In our analyses, stage 4 patients treated with ICB were younger, more recently diagnosed, privately insured, treated at academic facilities, had fewer co-morbidities, and were treated with radiotherapy, and less likely to receive targeted therapy, as compared to patients who did not receive immunotherapy. Uninsured patients were significantly less likely to receive immunotherapy than patients insured privately or through Medicare, which translated into worse OS outcomes in risk-adjusted analyses, suggesting that improved coverage and access to these treatments is critical for stage 4 melanoma patients.

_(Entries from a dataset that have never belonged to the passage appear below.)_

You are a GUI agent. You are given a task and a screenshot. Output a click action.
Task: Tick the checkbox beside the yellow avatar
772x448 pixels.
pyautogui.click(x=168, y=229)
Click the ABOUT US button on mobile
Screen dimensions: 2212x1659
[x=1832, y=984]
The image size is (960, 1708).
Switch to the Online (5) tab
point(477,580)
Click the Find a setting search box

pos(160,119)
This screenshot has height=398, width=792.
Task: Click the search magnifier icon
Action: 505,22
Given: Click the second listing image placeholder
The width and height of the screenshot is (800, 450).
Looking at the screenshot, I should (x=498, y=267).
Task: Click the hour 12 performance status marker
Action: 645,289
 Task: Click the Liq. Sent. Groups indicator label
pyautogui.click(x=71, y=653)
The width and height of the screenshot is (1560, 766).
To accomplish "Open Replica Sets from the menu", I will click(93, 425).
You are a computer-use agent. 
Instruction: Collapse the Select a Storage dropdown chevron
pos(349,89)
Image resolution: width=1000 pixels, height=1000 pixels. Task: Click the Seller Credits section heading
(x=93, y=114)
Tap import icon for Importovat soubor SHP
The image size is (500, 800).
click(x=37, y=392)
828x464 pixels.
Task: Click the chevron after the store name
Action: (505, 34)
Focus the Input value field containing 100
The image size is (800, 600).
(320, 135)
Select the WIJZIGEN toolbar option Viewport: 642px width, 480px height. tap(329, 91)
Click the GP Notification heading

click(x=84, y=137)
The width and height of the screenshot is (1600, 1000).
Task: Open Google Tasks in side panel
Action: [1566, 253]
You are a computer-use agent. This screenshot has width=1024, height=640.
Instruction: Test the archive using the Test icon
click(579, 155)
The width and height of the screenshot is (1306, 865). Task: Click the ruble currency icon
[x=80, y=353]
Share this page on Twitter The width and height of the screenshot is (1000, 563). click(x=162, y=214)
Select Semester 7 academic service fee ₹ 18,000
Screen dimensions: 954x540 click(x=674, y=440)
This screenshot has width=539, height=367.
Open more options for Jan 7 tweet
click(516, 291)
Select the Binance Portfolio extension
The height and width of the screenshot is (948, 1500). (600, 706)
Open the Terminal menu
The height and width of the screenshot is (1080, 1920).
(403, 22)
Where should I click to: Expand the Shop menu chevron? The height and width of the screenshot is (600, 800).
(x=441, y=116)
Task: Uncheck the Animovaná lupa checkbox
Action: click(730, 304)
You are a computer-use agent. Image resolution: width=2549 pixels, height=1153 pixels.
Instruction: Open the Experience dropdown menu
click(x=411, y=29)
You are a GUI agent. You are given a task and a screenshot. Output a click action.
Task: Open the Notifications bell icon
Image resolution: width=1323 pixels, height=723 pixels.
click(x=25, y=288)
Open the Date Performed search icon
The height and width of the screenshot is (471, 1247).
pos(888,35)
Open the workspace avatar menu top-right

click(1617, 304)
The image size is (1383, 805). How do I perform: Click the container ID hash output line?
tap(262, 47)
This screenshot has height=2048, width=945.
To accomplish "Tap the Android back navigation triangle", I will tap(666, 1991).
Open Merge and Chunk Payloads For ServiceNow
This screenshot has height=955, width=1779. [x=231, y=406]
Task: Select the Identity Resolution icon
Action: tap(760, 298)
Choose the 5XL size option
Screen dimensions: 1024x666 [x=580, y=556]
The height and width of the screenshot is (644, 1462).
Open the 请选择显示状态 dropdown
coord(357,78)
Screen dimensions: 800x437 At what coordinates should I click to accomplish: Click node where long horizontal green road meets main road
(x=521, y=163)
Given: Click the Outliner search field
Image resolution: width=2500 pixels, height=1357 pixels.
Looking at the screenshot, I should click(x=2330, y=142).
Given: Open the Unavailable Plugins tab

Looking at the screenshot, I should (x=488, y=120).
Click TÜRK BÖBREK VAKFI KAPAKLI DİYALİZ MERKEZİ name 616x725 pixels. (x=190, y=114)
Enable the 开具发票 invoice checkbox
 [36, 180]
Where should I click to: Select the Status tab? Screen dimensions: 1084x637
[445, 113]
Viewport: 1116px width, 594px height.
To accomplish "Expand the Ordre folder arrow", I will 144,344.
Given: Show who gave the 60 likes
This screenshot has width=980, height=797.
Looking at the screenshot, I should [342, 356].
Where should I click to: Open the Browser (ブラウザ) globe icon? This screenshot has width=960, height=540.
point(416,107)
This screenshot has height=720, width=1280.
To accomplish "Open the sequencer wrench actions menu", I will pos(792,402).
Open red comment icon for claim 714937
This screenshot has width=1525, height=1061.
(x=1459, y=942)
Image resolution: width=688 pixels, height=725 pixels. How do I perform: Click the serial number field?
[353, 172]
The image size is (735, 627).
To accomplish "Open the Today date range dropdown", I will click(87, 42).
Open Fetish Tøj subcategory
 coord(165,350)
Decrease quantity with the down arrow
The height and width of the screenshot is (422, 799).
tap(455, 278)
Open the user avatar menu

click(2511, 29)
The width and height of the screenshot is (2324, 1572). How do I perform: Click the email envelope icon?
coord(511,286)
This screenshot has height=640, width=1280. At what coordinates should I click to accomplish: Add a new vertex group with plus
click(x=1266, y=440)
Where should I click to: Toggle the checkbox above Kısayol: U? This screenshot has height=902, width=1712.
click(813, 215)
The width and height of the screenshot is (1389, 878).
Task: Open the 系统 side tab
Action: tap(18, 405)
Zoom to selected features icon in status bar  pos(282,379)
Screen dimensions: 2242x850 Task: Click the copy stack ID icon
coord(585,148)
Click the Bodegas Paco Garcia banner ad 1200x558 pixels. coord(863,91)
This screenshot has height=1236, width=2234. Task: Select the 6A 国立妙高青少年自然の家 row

Additionally, in this “real-world” treatment cohort we observed that stage 4 melanoma patients were significantly more likely to receive immunotherapy at academic centers, even though melanoma care is primarily delivered in the community setting in the U.S. Because ICB provides the best chance for durable disease control, and potentially even a cure, for advanced melanoma patients, our findings suggest that community practice paradigms may trail behind NCCN guidelines.

Clinicopathologic characteristics and overall survival in stage 4 melanoma

In evaluating additional therapeutic modalities for stage 4 patients, we demonstrate that resection of metastatic lesions also conferred a survival advantage. The NCCN recommends resection of non-primary lesions for patients with limited or symptomatic metastases [21]. The surgical debulking of metastatic lesions reduces the overall tumor burden and is hypothesized to synergistically decrease tumor-induced immune suppression [33]. We additionally demonstrated that wide excision of the primary melanoma lesion was associated with improved OS. Radiation therapy is recommended with palliative intent, particularly for brain metastases to reduce tumor size and to ameliorate neurologic symptoms. Despite reports of synergy between checkpoint immunotherapy and radiation therapy via an abscopal effect, a survival advantage was not associated with radiotherapy in our risk-adjusted analyses [34]. Additionally, female sex has long been associated with a favorable prognosis in melanoma patients, particularly in patients with in-transit and lymph node metastases [35]. We found that female sex was also an independent predictor of improved OS in stage 4 patients.

Limitations

Although the NCDB represents one of the largest cancer registries worldwide, the NCDB only captures data from a patient’s initial presentation. Therefore, our findings specifically pertain to patients diagnosed with stage 4 disease at the time of initial diagnosis and do not include the (larger) proportion of patients diagnosed at an earlier stage who later develop disseminated metastasis [29]. Additionally, the NCDB only includes OS data and does not allow for the evaluation of recurrence or progression. The NCDB lacks detailed data about symptomatology and resectability of metastases; as well as granular details about systemic therapy agents, doses, combinations, toxicities, and subsequent courses; and does not rigorously collect data on reasons why patients did not receive immunotherapy. Additionally, in the era of precision oncology where various cancer types are increasingly characterized and categorized by molecular alterations, a key limitation of the NCDB is its lack of molecular data—in particular, BRAF mutational status in melanoma patients. Receipt of targeted therapy was incorporated into multivariable analysis in part as a proxy for BRAF mutational status.

Conclusions

Using a large-scale database analysis of the “real-world” treatment population of melanoma patients, we demonstrate substantial improvement in OS for patients presenting with stage 4 cutaneous melanoma following the 2011 FDA approvals of checkpoint immunotherapy and BRAF-targeted therapies. Our findings are in line with the compelling clinical efficacy found in phase 3 clinical trials, leading to the FDA approvals of the new agents and substantiate the OS benefit that has led to the recommendations delineated in the current NCCN guidelines for first-line management with ICB and BRAF-targeted therapy in stage 4 melanoma. Our results portray the dramatic successes in recent years in the management of metastatic melanoma and suggest that there are opportunities for expanding coverage and access to these novel agents in community practice.